Apple introduces iCloud Private Relay as a way to protect users' online privacy by using sophisticated infrastructure to mask the user from being tracked. However, this same system can be a headache for some online advertisers who could lose money due to potential fraud.
Pixalate's Ad Fraud and Compliance Research Team states that there is a potential vulnerability in the system related to the IP addresses used by iCloud Private Relay. Dubbed “iP64” scammers, it is believed that iCloud Private Relay is trusted by the advertising industry, as well as other factors, to avoid being punished for ad fraud.
Unexpected problem for advertisers
ways, such as displaying them in inappropriate ways to get impressions or fake impressions or clicks. By doing so, fraudsters can earn revenue from “impressions” of ads, despite doing so in an illegal manner.
According to Pixalate, Apple's claims that iCloud Private Relay traffic is scam-free is what scammers are counting on. Because “websites that use IP addresses for fraud prevention and abuse prevention can be confident that connections over Private Relay have been verified by Apple at the account and device level,” advertisers add ICPR IP addresses to “lists permissions”.
Second, programmatic advertising uses a complex supply chain where bids go through multiple “hops”. Since there are many intermediaries involved, companies in the advertising supply chain do not have direct access to devices to verify “declared” IP addresses, so they operate on trust.
The scammers then use techniques such as datacenter spoofing to insert the Apple-published IP address of the iCPR into the ad request. As a result, advertising companies see the iCPR's IP address and “blindly trust the request,” says Pixalate.
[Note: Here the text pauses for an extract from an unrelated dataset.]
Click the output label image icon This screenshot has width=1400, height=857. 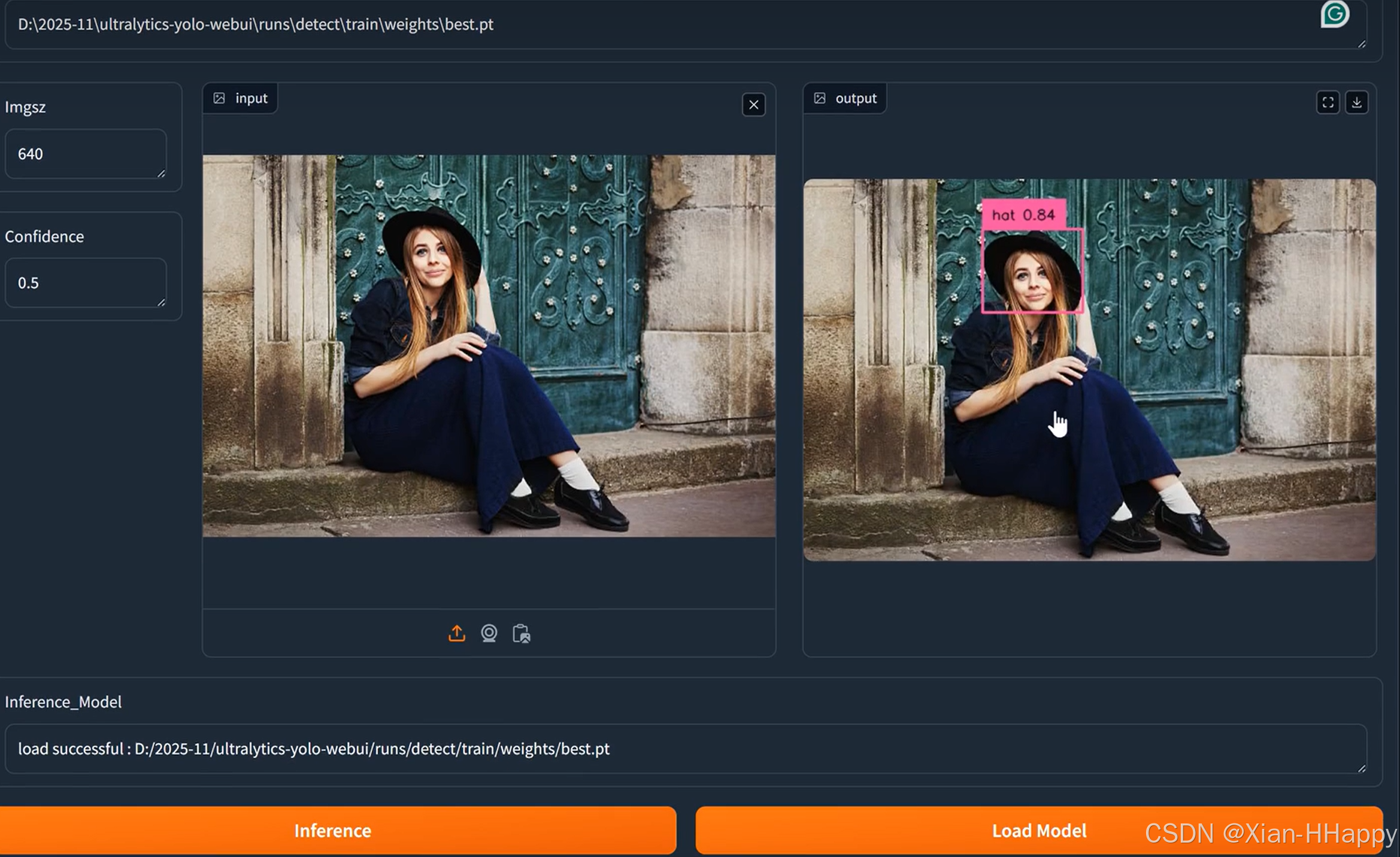[819, 98]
Click fraud rates can be high, as Pixalate believes that while 21% of Safari's traffic supposedly comes from iCPR, more than 90% of that traffic turns out to be fake.
In the examples provided by Pixalate, end-user IP addresses were advertised as iCPR, but were actually from T-Mobile or provided from Amazon AWS data centers. In some versions, the alleged iCPR traffic came from the Firefox browser, which is not possible in everyday use because iCPR is only available in Safari.
As to how the advertising industry can mitigate such fraud, the researchers believe ad tech companies need to better understand the ad supply chain, analyze sources, and work with ad sellers to reduce skewed traffic. .
A fix could cause collateral damage
However, Close the proposal includes adding iCPR IP addresses to “blacklists” to explicitly distrust traffic sources from iCPR.
“While this approach could result in real iCPR users being banned, the actual adoption numbers seem low enough that most companies will not see any significant impact (other than a reduction in IVT) in the near future.” Pixalat offers.